## What this task involves
Continue the passage comparing kinetic and cyber weapons from the point where it stops.

## Excerpted text
Kinetic weapons can yield predictable outcomes because the relevant variables influencing the outcomes are well understood. The laws of physics and their effect on kinetic weapons have been studied and documented, and environmental changes have highly predictable and quantifiable impacts on the effectiveness of a kinetic weapon. Cyber effects are extremely sensitive to changes in the environment, from subtle changes in the target’s software, hardware, or user settings, to dynamic global networking that serves as the connection between attacker and target. Small, potentially unobserved changes to software or networking could significantly impact the effectiveness of a cyber weapon that relies on very specific software settings.
Finally, we note the difference in the accessibility of kinetic and cyber weapons. Today, entry-level cyber weapons are increasingly common as a commodity widely shared by aggressors of varying technical capability. The pervasive availability, low cost, and low expertise necessary to operate them mean that cyber weapons could be employed by many state and nonstate actors. Tools that are freely available (for example, the widely available Metasploit) or on the open market (Core Impact) are easily weaponized for cyber attack. For the United States, this situation is both a liability, in effectively arming more adversaries through the increased exposure of U.S. cyber weapons, and a potential opportunity, by raising the cost to adversaries of conducting cyber attacks by forcing them to counter the greater number of platforms that economies of scale allow the United States to bring to bear. In general, large-scale kinetic weapons, conversely, continue to remain out of reach in cost, expertise, or availability to many adversaries.

Stored records:
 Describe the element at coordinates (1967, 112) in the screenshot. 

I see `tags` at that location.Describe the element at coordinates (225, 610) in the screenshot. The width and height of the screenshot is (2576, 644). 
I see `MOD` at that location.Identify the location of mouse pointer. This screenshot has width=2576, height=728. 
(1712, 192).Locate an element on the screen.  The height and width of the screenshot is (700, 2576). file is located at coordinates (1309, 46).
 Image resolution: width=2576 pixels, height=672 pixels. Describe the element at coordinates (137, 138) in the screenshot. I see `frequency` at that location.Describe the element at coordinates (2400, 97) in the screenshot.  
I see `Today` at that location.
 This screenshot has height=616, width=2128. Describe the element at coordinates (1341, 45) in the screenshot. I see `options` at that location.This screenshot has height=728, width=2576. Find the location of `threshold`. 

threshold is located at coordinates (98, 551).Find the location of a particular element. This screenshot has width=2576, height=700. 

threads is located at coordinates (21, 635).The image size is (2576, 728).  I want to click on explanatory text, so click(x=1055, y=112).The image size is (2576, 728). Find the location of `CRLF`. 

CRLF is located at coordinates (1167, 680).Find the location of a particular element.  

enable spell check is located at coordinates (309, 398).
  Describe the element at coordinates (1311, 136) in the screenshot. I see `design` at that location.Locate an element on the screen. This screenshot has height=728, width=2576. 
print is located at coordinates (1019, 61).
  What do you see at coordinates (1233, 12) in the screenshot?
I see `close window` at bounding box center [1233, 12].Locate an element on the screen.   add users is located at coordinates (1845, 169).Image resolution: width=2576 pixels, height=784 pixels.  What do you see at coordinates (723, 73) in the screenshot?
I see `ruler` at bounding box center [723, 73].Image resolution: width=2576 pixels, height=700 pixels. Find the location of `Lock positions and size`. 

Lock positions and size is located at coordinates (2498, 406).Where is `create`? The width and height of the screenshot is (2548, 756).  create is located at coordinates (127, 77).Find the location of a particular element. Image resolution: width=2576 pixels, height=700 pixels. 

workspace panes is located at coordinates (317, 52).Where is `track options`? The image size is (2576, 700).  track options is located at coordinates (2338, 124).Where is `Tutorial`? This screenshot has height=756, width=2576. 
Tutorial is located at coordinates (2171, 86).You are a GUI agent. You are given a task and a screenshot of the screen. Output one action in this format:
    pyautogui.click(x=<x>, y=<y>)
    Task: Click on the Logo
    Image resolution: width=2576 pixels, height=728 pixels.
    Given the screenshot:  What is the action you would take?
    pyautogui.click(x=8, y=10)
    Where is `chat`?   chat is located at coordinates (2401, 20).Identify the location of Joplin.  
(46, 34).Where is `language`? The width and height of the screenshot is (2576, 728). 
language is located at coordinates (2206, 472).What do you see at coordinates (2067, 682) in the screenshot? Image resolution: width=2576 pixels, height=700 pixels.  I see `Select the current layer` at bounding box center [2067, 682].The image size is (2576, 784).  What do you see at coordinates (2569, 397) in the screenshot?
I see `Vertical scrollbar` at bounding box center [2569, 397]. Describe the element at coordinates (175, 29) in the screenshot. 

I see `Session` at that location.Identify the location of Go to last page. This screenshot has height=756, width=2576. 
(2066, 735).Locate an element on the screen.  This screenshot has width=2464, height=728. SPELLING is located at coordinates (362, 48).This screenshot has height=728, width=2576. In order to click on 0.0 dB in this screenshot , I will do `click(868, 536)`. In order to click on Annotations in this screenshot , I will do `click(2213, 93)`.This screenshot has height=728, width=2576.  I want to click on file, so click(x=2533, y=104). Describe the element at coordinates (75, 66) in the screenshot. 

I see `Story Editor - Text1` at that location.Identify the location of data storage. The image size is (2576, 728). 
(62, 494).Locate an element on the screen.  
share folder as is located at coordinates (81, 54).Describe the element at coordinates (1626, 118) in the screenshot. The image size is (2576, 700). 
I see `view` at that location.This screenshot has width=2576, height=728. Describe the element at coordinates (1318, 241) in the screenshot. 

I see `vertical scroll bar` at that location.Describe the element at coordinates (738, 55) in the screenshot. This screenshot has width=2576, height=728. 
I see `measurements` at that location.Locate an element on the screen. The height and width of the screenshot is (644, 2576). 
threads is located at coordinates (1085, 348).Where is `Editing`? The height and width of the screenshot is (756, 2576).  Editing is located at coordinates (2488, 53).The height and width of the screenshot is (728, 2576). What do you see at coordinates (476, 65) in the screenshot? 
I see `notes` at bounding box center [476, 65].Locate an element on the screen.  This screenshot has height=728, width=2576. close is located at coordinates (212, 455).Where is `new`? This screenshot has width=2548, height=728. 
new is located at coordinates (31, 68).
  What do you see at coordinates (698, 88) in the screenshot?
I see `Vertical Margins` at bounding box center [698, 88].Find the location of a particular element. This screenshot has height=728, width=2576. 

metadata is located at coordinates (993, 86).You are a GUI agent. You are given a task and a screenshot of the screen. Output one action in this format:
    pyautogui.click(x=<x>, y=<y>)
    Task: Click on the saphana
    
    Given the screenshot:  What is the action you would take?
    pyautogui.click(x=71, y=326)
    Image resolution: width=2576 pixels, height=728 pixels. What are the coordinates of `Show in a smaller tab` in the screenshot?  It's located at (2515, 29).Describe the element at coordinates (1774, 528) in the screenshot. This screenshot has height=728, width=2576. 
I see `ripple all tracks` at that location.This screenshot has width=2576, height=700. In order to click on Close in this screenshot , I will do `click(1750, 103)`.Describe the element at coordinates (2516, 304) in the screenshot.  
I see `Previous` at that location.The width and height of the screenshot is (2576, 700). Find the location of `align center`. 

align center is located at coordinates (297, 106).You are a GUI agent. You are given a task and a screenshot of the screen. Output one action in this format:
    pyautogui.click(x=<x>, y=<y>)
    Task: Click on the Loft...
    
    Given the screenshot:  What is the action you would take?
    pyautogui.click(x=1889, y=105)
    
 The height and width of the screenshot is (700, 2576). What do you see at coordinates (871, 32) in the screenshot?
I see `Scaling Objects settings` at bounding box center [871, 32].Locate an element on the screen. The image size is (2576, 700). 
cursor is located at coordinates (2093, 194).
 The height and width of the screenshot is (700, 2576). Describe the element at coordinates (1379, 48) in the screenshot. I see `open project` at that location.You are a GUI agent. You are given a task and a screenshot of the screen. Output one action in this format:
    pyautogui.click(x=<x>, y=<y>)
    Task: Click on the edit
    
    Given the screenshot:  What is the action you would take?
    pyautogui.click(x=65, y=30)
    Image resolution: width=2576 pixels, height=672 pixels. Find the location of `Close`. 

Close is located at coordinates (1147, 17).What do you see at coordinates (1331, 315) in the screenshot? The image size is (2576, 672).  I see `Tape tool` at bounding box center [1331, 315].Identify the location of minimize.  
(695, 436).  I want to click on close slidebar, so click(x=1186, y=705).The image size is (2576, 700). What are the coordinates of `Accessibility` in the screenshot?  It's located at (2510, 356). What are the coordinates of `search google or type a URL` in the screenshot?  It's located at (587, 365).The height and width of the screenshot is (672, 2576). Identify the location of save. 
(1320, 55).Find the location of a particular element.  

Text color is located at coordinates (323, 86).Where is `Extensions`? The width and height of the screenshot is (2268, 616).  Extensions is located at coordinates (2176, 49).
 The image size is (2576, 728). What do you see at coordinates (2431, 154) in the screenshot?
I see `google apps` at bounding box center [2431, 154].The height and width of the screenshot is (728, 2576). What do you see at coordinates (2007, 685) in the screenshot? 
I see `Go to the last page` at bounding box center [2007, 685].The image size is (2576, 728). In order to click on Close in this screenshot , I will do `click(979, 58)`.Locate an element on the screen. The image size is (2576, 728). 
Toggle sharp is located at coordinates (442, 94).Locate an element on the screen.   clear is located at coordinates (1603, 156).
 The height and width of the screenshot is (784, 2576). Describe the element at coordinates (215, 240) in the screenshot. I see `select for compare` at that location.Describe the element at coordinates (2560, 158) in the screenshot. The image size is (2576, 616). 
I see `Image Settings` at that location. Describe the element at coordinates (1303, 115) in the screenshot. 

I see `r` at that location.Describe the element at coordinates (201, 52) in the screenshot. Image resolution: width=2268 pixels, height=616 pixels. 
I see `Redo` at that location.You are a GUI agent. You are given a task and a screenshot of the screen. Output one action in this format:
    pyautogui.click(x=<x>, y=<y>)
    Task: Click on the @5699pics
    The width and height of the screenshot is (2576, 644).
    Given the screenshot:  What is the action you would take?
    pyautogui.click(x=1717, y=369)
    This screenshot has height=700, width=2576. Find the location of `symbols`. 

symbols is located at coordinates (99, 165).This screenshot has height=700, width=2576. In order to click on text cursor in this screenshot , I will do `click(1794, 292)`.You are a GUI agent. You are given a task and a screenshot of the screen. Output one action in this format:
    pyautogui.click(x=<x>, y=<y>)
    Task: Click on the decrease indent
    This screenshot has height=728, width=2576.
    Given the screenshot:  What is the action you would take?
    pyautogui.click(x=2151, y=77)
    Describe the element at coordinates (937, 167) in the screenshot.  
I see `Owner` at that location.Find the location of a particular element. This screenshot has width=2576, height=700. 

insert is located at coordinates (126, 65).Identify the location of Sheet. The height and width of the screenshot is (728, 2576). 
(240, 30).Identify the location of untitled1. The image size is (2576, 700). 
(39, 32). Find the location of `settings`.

## The answer
Differences in Targeting
The first difference in the targeting category is in the weapon-to-target ratio. At the point of impact, a kinetic weapon is intended for a single target. Although the scope and scale of the target may vary, even kinetic weapons of mass destruction are limited in time and space. Conversely, cyber weapons offer an ability to affect many targets across time and space, in some cases leveraging each target as the launch platform for the next. Cyber weapons are not expended on use unless someone develops an inoculation, such as a patch—and even in that case, the inoculation may not be global.
Another important distinction is the standoff range from the target. Kinetic weapons can be effective with minimal prepositioning relative to the target—this is particularly true for kinetic weapons of long geographic range. Physical geography matters much less in cyberspace, but the complex digital environment often demands significant prepositioning and initial preparation of the battlespace before the cyber weapon can reach the target.
Targeting is affected by the degree of control over the target (the find and fix problem) and the weapon (the finish problem). Precise targeting and positive control over the selection of targets for delivery of effects are important to achieving military objectives and avoiding collateral damage. Cyber weapons may require a mix of opportunistic and discriminating targeting. Stuxnet is a case study where the weapon was designed to roam across many systems, infecting those that met the target criteria while bypassing those that did not.13 This is an example of opportunistic access as opposed to positive control over the systems infected. It further illustrates the difference between access and effect.
Drawing distinctions in the granularity and precision allowed by kinetic or cyber weapons makes it easy to highlight the difference between the coarse targeting and surgical effect of cyber weapons. Stuxnet had a surgical effect against specific targets, coupled with (comparatively) coarse targeting for access. Precise targeting requires good technical design and good intelligence.14 There are few, if any, kinetic weapons that can operate with coarse access and surgical effect.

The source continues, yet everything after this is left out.